I’ve been using Hatchet since the summer, and really do love it over celery. I’ve been using Hatchet for academic research experiments with embarrassingly parallel tasks - ie thousands of simultaneous tasks just with different inputs, each CPU bound and on the order of 10s-2min, totaling in the millions of tasks per experiment - and it’s been going great. I think the team is putting together a very promising product. Switching from a roll-my-own SQS+AWS batch system to Hatchet has made my research life so much better. Though part of that also probably comes from the forced improvements you get when re-designing a system a second time.

Although there was support for pydantic validation in v0, now that the v1 SDK has arrived, I would definitely say that the #1 distinguishing feature (at least from a dx perspective) for anyone thinking of switching from Celery or working on a greenfield project is the type safety that comes with the first class pydantic support in v1. That is a huge boon in my opinion.

Another big boon for me was that the combo of both Python and Typescript SDKs - being able to integrate things into frontend demos without having to set up a separate Python api is great.
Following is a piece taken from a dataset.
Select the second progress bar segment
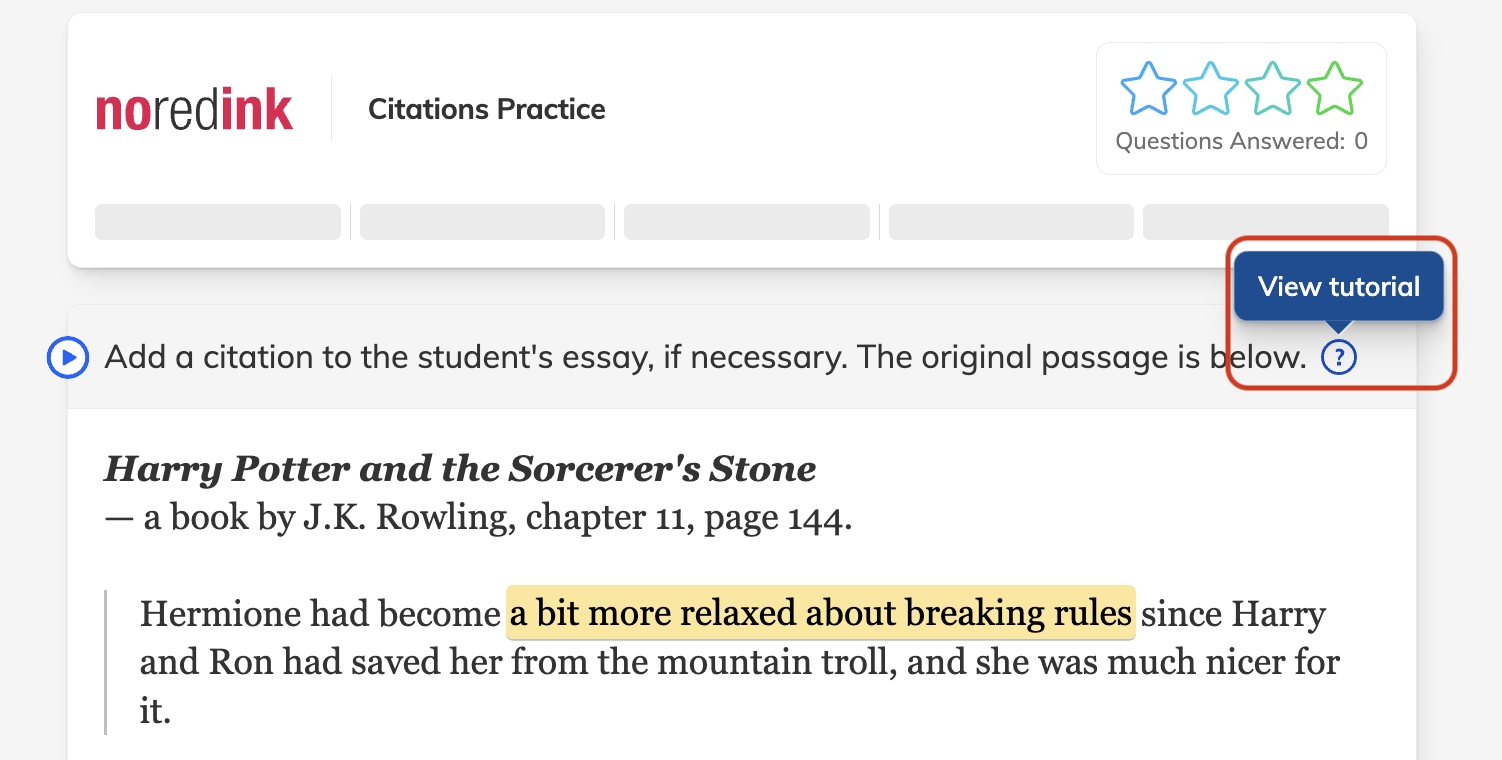The image size is (1502, 760). click(482, 222)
There are a couple rough edges around asyncio/single worker concurrency IMO - for instance, choosing between 100 workers each with capacity for 8 concurrent task runs vs 800 workers each with capacity for 1 concurrent task run. In Celery it’s a little bit easier to launch a worker node which uses separate processes to handle its concurrent tasks, whereas right now with Hatchet, that’s not possible as far as I am aware, due to how asyncio is used to handle the concurrent task runs which a single worker may be processing. If most of your work is IO bound or already asyncio friendly, this does not really affect you and you can safely use eg a worker with 8x task run capacity, but if you are CPU bound there might be some cases where you would prefer the full process isolation and feel more assured that you are maximally utilizing all your compute in a given node, and right now the best way to do that is only through horizontal scaling or 1x task workers I think. Generally, if you do not have a great mental model already of how Python handles asyncio, threads, pools, etc, the right way to think about this stuff can be a little confusing IMO, but the docs on this from Hatchet have improved. In the future though, I’d love to see an option to launch a Python worker with capacity for multiple simultaneous task runs in separate processes, even if it’s just a thin wrapper around launching separate workers under the hood.
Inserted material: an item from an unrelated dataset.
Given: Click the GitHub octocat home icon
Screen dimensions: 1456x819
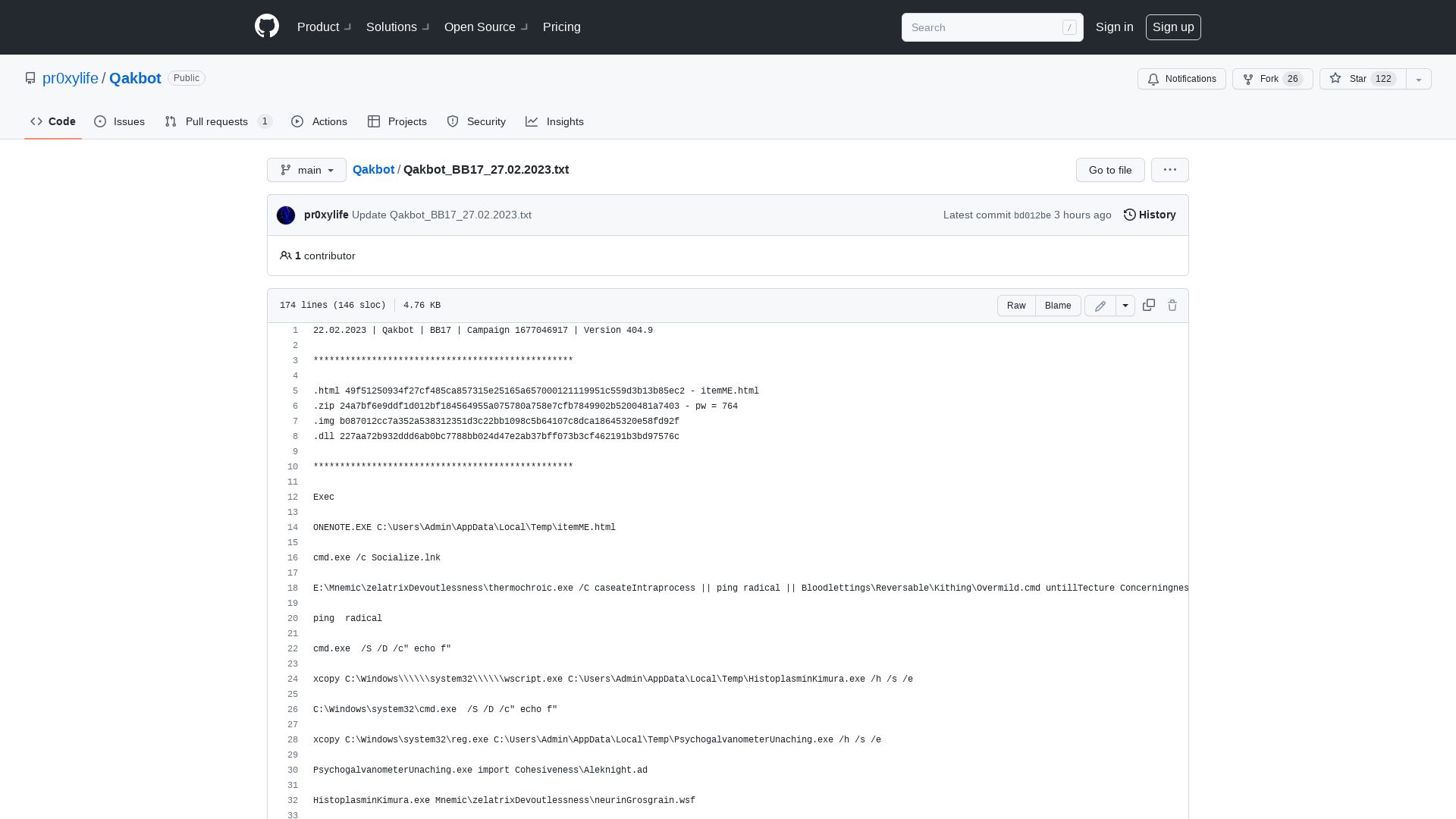Looking at the screenshot, I should (x=266, y=27).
There are also a couple of rough edges in the dashboard right now, but the team has been fixing them, and coming from celery/flower or SQS, it’s already such an improved dashboard/monitoring experience that I can’t complain!

It’s hard to describe, but there is just something fun about working with Hatchet for me, compared to Celery or my previous SQS system. Almost all of the design decision just align with what I would desire, and feel natural.